» **YOUR GOAL**
Add 108 to every coordinate value in the answers, starting with the line containing "View notifications bell with 14 badge" and going on through the line containing "Instruction: Open the". Rewrite only those lines in full, requests included, and leave the pictures out.

» **SUPPLIED MATERIAL**
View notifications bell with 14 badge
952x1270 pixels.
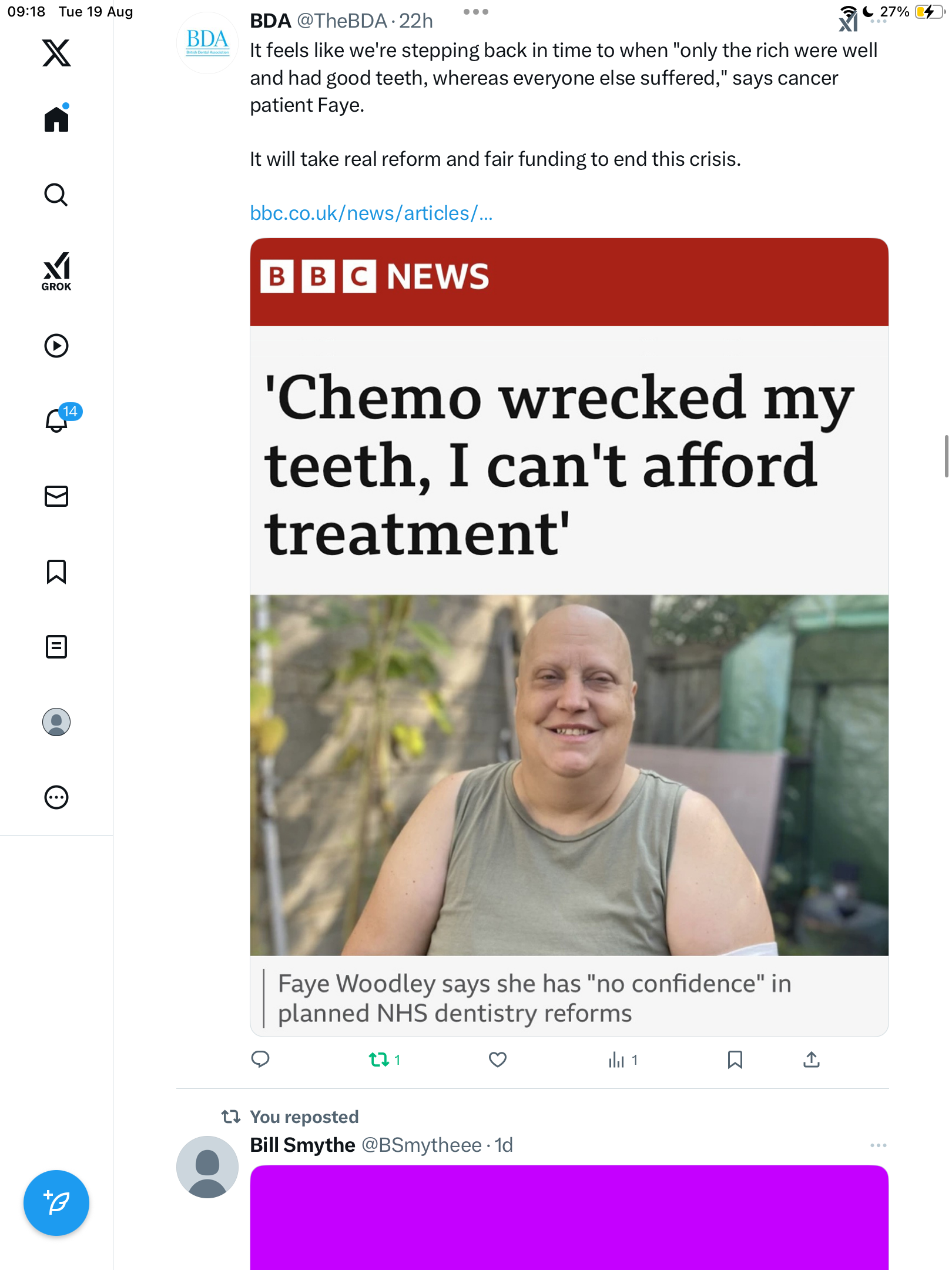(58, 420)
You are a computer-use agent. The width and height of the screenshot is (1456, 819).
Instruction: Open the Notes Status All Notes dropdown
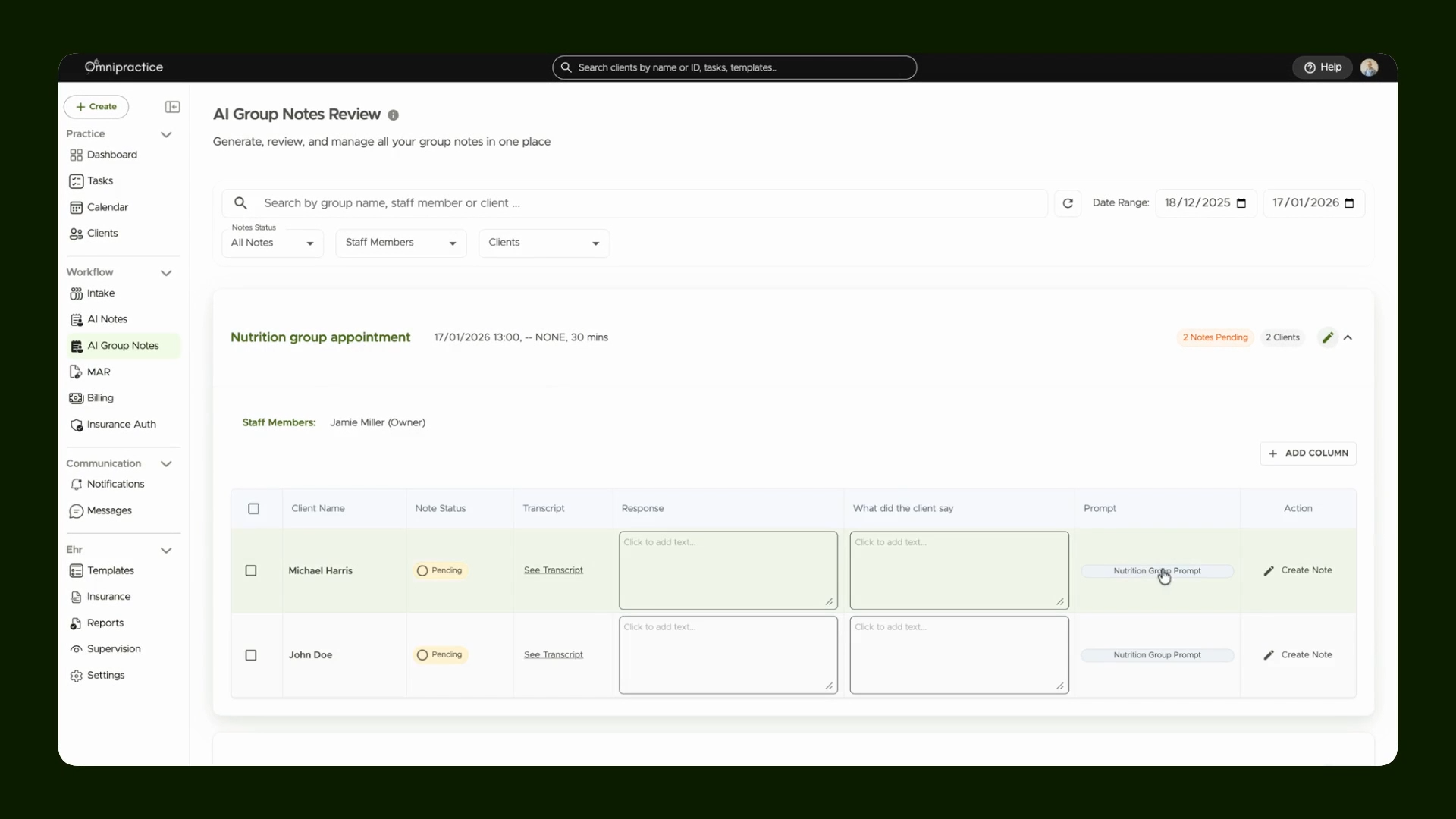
--
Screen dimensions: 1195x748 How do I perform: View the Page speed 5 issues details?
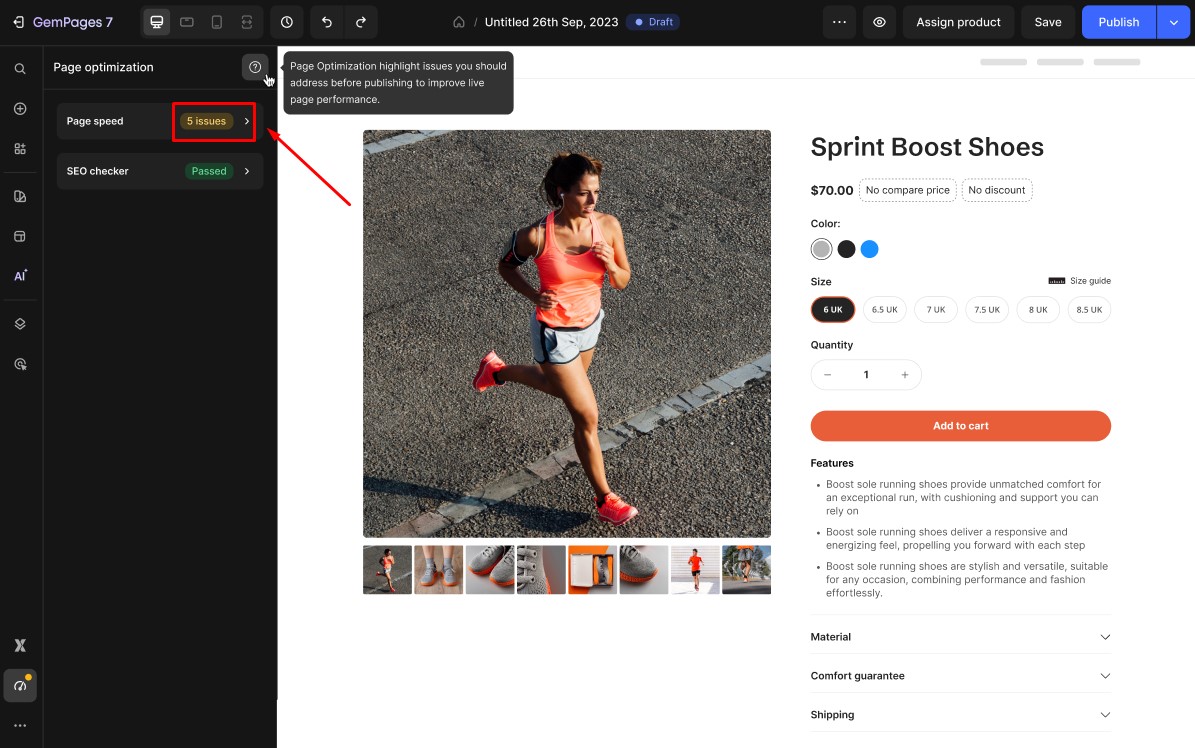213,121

» **FINISHED EXERCISE**
View notifications bell with 14 badge
952x1270 pixels.
(166, 528)
You are a computer-use agent. The width and height of the screenshot is (1456, 819).
Instruction: Open the Notes Status All Notes dropdown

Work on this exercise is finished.